The English language is notable for the abundance of synonyms for many words, which enriches prose by offering opportunities for elegant variation, the use of synonyms to avoid repetitive use of one word. Another benefit is that the writer can select a particular synonym to express connotation, the implication of a sense or value for a word.
For example, eager and anxious are often used interchangeably to indicate someone’s anticipation of an impending event. However, eager implies that the person looks forward to the occurrence, while the connotation of anxious is that they dread it. (Unfortunately, this distinction is weakening in modern English usage.)
The careful writer takes note not only of a word’s meaning but also its connotation, because failure to do so can obscure the writer’s intent.
Various synonyms for thin used to describe a person, for example, have a wide variety of connotations. A slender person is one with a pleasing economy of form, and svelte adds a sense of fashionable presentation. A skinny person, meanwhile, is excessively thin, and gaunt emphasizes an unhealthful state. Wiry, meanwhile, connotes a tough, lean build acquired through hard work, while lithe suggests a graceful quality.
By the same token, it’s one thing to say someone is confident, but cocksure is a negative appraisal. A stubborn person, meanwhile, could be described by a proponent as resolute and by a foe as obstinate.
Novice is (or is intended to be) a neutral term, but many synonyms for the word, such as greenhorn, newbie, rookie, and tenderfoot, are uncomplimentary or at least often used to poke fun. (Apprentice, neophyte, recruit, and tyro are gentler terms.) Synonyms can differ in formality, as in the difference between car and automobile, but the difference is often one of value instead (or in addition).

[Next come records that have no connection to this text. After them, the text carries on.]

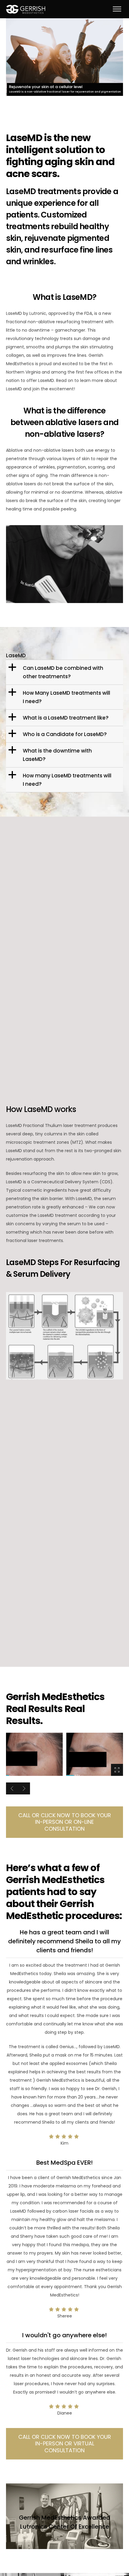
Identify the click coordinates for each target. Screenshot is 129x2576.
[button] (65, 672)
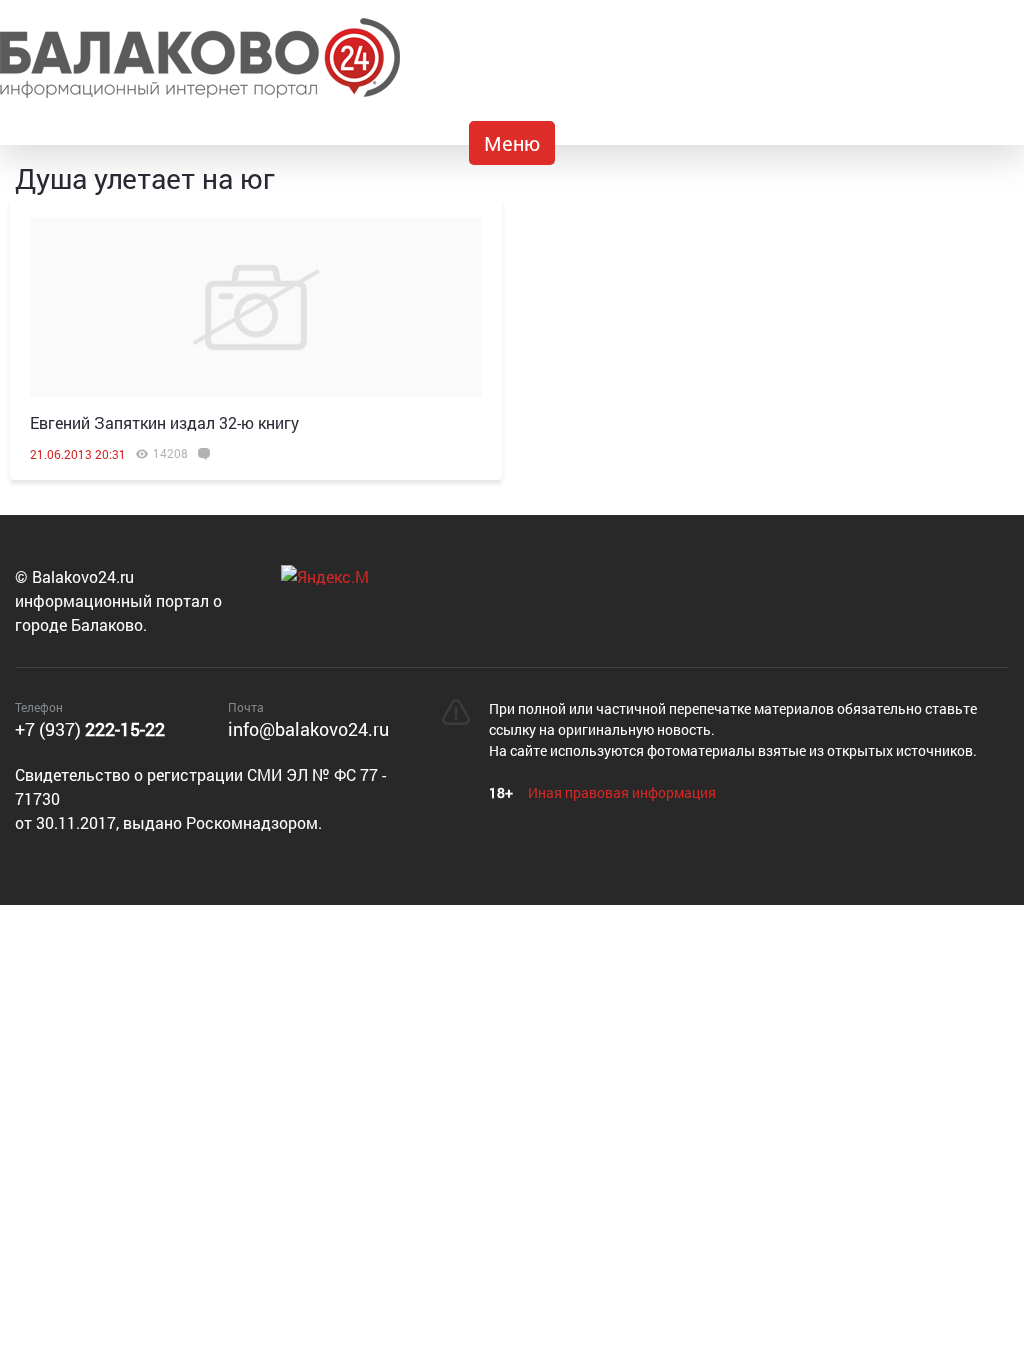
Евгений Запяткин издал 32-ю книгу (164, 422)
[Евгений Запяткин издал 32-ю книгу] (256, 307)
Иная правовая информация (622, 792)
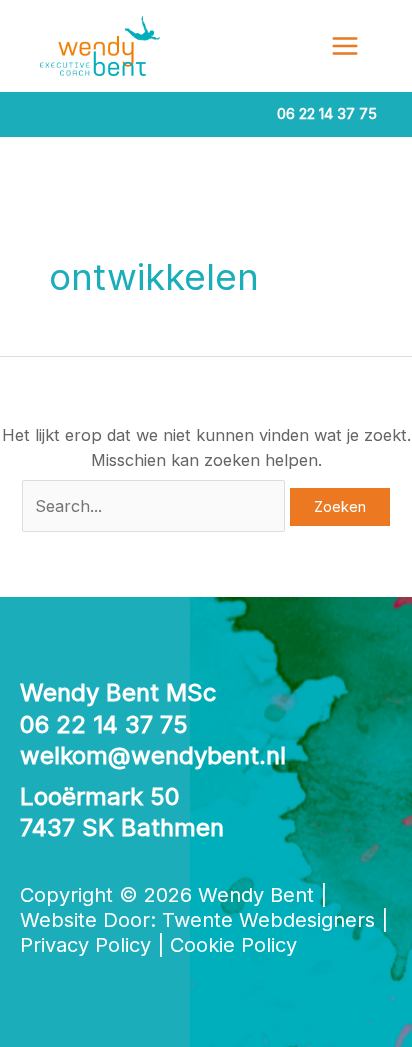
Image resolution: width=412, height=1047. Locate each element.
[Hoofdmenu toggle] (344, 46)
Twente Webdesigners (268, 920)
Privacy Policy (85, 945)
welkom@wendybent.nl (153, 755)
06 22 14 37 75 (104, 724)
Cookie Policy (233, 945)
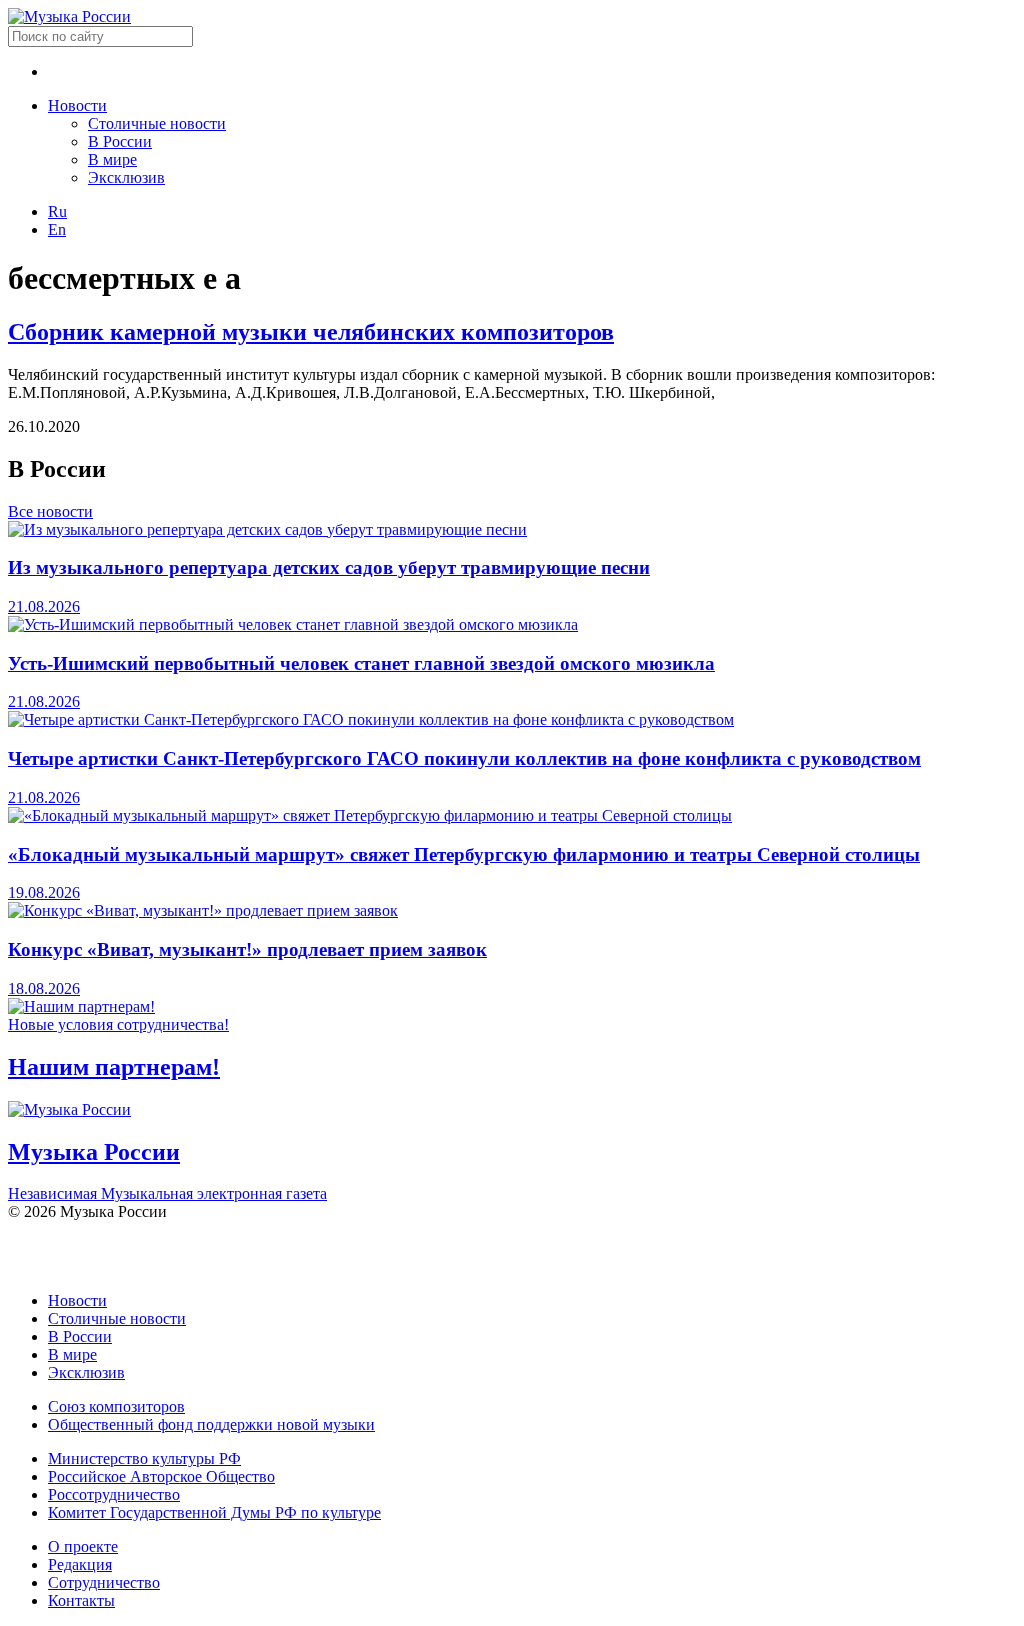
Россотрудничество (114, 1494)
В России (120, 141)
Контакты (81, 1600)
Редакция (80, 1564)
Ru (57, 211)
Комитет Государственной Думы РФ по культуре (214, 1512)
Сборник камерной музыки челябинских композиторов (311, 332)
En (57, 229)
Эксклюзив (126, 177)
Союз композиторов (116, 1406)
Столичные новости (157, 123)
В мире (112, 159)
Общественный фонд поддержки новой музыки (211, 1424)
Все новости (50, 511)
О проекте (83, 1546)
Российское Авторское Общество (161, 1476)
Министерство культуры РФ (144, 1458)
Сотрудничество (104, 1582)
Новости (77, 105)
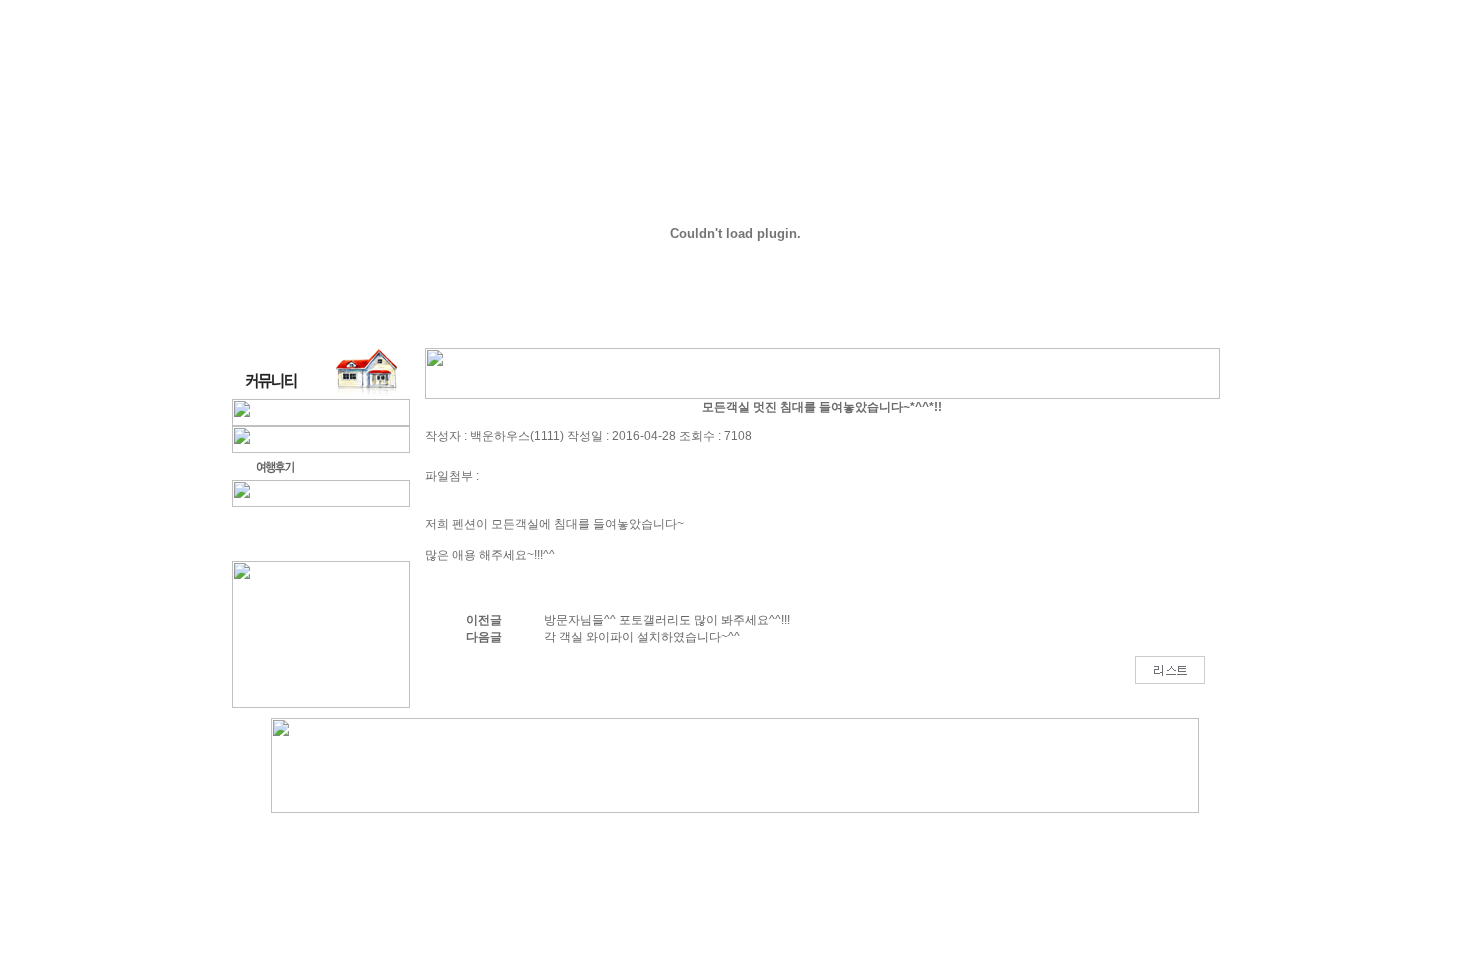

Keep in mind, too, that a single word can have more than one connotation. For example, a person descried as earthy might be simple and practical, or might be unsophisticated or coarse. (Earthy is also a synonym for crude.)
Use of precise terms in fiction and nonfiction alike is encouraged, but be sure the sense you intend is the one conveyed: Consult dictionaries and usage guides, and when you employ a thesaurus or a synonym finder to find a more interesting or more precise alternative to pedestrian prose, make sure you select the appropriate word based on your meaning.